Фрагмент страницы:
=====

Вот вам соседи СССР, чудеснейшие, добрые соседи.

За ними же мосье, милорды и миледи им помогают на любой манер.

Там тяжесть денежных надбавок, здесь наводных орудий блеск и шик, и ясно, что от маленьких державок ждать надо гадостей больших[98].

В апреле 1925 г. в Болгарии во время панихиды в Софийском кафедральном соборе взорвались две адские машины. Погибло свыше 150 человек, несколько сотен было ранено, пострадали в том числе и члены правительства. В стране было введено осадное положение, начались массовые аресты коммунистов. Болгарский премьер-министр А. Цанков объявил, что найдены документы Коминтерна о назначенном якобы на 15 апреля восстании, сигналом к которому должны были послужить поджоги и взрывы. Народный комиссар иностранных дел СССР Г. В. Чичерин резко отрицал подобные обвинения и охарактеризовал взрыв как «яркое проявление отчаяния народа»[99].

Постепенно шум вокруг взрывов, по крайней мере за пределами Болгарии, утих, тем не менее несколько месяцев в СССР ходили упорные слухи о том, что война с Болгарией либо на пороге, либо уже идет. «Все иностранные державы по поводу взрыва Софийского собора пришли к соглашению во что бы то ни стало перебить всех большевиков», — считали многие. Причем перспективы Советской России в этой войне оценивались обычно пессимистически. «Болгары не то что наши русские, они сразу возьмут в работу СССР. Ведь Антанта им разрешила иметь до 10 ООО войска», — говорили в июне 1925 г. на Северном Кавказе[100].

Еще более распространенные и правдоподобные слухи о войне были вызваны малозначительными пограничными инцидентами. В январе, июне и июле 1925 г. на Ямпольском участке (город в Винницкой обл. на р. Днестр) советско-польской границы часто вспыхивали перестрелки. Наиболее серьезный инцидент произошел 29 июня, когда около 150 польских солдат вторглись на советскую территорию, советская застава была сожжена. 3 и 20 июля произошли новые столкновения, погибли начальник советской заставы и польский капрал. 25 августа был подписан советско-польский протокол о ликвидации инцидента. Поляки вернули имущество, захваченное на заставе, и выплатили около 5900 долларов (эквивалент ущерба в 11,5 тыс. руб)[101].

=====

Исходный материал:
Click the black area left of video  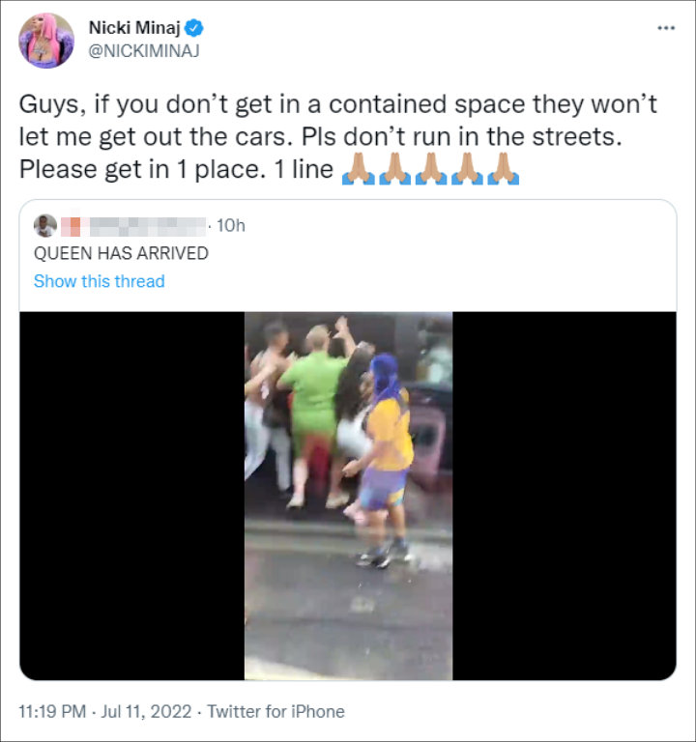tap(131, 496)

=====

Цель задания: Сколько человек погибло при взрыве в Софийском кафедральном соборе в апреле 1925 г., согласно фрагменту страницы?

Ответ к заданию: Свыше 150 человек.